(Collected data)
....
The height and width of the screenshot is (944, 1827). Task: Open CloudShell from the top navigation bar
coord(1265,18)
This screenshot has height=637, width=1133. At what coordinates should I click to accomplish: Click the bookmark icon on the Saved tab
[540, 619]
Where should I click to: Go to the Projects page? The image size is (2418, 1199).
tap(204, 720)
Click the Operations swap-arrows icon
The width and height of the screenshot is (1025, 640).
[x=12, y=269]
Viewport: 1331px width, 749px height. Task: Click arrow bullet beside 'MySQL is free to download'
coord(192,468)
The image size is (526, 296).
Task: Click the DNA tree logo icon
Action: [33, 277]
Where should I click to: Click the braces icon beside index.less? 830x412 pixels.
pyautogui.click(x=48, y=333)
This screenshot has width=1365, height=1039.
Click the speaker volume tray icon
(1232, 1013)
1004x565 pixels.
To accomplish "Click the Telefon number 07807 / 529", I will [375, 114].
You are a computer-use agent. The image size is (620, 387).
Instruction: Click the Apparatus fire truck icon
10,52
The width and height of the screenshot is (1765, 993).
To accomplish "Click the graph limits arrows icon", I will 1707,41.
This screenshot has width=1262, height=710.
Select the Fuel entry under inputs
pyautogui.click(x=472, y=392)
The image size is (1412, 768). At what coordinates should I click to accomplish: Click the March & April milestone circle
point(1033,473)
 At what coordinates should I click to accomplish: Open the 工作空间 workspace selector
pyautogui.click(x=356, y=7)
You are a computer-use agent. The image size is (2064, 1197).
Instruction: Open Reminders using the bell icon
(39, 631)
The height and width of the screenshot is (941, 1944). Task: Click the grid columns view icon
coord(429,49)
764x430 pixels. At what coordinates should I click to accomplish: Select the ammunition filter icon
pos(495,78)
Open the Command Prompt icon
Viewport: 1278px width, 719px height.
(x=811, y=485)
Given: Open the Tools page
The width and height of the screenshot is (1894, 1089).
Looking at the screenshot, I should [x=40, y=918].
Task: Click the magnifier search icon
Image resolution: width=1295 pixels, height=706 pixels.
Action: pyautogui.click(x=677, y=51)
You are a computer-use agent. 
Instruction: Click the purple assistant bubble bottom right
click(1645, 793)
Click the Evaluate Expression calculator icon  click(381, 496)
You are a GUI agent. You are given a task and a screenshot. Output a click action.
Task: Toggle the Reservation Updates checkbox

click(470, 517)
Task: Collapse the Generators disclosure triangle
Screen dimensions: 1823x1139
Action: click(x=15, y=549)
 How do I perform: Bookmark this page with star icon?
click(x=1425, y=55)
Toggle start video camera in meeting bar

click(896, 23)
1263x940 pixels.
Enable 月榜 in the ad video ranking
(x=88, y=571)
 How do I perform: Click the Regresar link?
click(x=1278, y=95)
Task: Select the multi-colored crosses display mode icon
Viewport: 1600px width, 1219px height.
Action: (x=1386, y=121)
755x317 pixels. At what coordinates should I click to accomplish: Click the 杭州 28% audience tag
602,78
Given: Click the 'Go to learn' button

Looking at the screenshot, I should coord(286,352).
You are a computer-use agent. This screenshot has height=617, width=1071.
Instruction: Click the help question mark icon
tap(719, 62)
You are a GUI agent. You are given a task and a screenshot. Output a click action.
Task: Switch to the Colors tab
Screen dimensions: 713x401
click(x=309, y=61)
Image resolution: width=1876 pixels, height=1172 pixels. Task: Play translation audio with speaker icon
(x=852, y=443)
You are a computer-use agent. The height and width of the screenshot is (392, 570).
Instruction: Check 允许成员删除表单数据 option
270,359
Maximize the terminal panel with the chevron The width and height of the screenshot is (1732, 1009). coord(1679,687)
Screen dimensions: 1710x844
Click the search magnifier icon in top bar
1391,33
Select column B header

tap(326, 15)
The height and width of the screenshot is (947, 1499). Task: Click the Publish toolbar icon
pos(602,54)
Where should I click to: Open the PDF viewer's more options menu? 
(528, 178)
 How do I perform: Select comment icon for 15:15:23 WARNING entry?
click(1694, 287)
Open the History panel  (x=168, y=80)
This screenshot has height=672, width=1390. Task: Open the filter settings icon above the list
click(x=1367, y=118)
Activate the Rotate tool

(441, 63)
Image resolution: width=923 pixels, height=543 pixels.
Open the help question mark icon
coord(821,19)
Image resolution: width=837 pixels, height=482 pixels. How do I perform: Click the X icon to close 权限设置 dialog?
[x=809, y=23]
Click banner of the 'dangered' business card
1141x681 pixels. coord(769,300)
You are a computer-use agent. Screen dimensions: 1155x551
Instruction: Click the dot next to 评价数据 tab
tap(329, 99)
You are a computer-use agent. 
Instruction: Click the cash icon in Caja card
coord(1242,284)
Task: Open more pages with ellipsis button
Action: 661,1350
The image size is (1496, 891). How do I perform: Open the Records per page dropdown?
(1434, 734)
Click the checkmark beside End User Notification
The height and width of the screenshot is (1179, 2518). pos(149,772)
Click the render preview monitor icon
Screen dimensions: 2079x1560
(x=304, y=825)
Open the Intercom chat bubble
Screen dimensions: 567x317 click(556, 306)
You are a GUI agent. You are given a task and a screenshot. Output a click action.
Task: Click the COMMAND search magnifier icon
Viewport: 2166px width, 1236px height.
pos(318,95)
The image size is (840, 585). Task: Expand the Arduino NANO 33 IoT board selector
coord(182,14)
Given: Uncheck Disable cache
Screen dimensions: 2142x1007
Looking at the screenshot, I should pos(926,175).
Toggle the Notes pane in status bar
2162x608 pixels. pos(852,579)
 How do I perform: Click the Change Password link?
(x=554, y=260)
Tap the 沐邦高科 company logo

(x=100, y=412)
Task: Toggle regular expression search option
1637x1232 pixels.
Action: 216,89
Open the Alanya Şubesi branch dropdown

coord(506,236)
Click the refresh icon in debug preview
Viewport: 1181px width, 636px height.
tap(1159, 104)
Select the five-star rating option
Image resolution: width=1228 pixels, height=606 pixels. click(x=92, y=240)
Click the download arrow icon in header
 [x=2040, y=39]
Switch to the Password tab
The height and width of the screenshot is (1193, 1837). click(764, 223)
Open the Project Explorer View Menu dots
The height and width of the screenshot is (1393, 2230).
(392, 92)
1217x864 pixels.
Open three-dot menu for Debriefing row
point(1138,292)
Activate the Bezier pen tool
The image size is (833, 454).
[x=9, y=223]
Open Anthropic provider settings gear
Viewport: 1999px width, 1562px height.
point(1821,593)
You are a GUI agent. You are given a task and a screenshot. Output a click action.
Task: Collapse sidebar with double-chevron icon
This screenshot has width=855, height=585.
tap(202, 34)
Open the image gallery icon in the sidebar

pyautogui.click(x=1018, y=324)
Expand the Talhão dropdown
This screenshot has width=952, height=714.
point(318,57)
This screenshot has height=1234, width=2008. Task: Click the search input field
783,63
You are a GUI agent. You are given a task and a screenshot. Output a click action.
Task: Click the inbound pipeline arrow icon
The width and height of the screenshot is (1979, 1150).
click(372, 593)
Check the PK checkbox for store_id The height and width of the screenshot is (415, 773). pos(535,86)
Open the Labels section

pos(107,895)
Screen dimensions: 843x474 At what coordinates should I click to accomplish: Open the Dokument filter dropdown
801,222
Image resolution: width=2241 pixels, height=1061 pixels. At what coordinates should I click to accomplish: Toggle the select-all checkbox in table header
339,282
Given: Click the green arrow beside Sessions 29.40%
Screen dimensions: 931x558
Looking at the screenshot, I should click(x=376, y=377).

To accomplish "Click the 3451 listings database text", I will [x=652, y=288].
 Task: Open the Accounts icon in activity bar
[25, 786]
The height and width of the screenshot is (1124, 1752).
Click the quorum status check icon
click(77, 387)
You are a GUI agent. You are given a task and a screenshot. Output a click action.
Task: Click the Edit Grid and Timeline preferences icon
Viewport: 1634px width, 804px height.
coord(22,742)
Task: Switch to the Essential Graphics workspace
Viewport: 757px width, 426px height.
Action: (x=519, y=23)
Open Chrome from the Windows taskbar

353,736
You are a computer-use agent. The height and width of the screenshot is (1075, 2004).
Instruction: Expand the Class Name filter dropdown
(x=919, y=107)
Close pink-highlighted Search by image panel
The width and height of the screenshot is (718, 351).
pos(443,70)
....
• [YOUR GOAL]: What is needed is an exact copy of the entries from their first line down to the line with "You are a computer-use agent. The image size is (620, 387).", that line included, and nothing beyond it.

• [SOLUTION TO THE EXERCISE]:
The height and width of the screenshot is (944, 1827). Task: Open CloudShell from the top navigation bar
coord(1265,18)
This screenshot has height=637, width=1133. At what coordinates should I click to accomplish: Click the bookmark icon on the Saved tab
[540, 619]
Where should I click to: Go to the Projects page? The image size is (2418, 1199).
tap(204, 720)
Click the Operations swap-arrows icon
The width and height of the screenshot is (1025, 640).
[x=12, y=269]
Viewport: 1331px width, 749px height. Task: Click arrow bullet beside 'MySQL is free to download'
coord(192,468)
The image size is (526, 296).
Task: Click the DNA tree logo icon
Action: [33, 277]
Where should I click to: Click the braces icon beside index.less? 830x412 pixels.
pyautogui.click(x=48, y=333)
This screenshot has width=1365, height=1039.
Click the speaker volume tray icon
(1232, 1013)
1004x565 pixels.
To accomplish "Click the Telefon number 07807 / 529", I will [375, 114].
You are a computer-use agent. The image size is (620, 387).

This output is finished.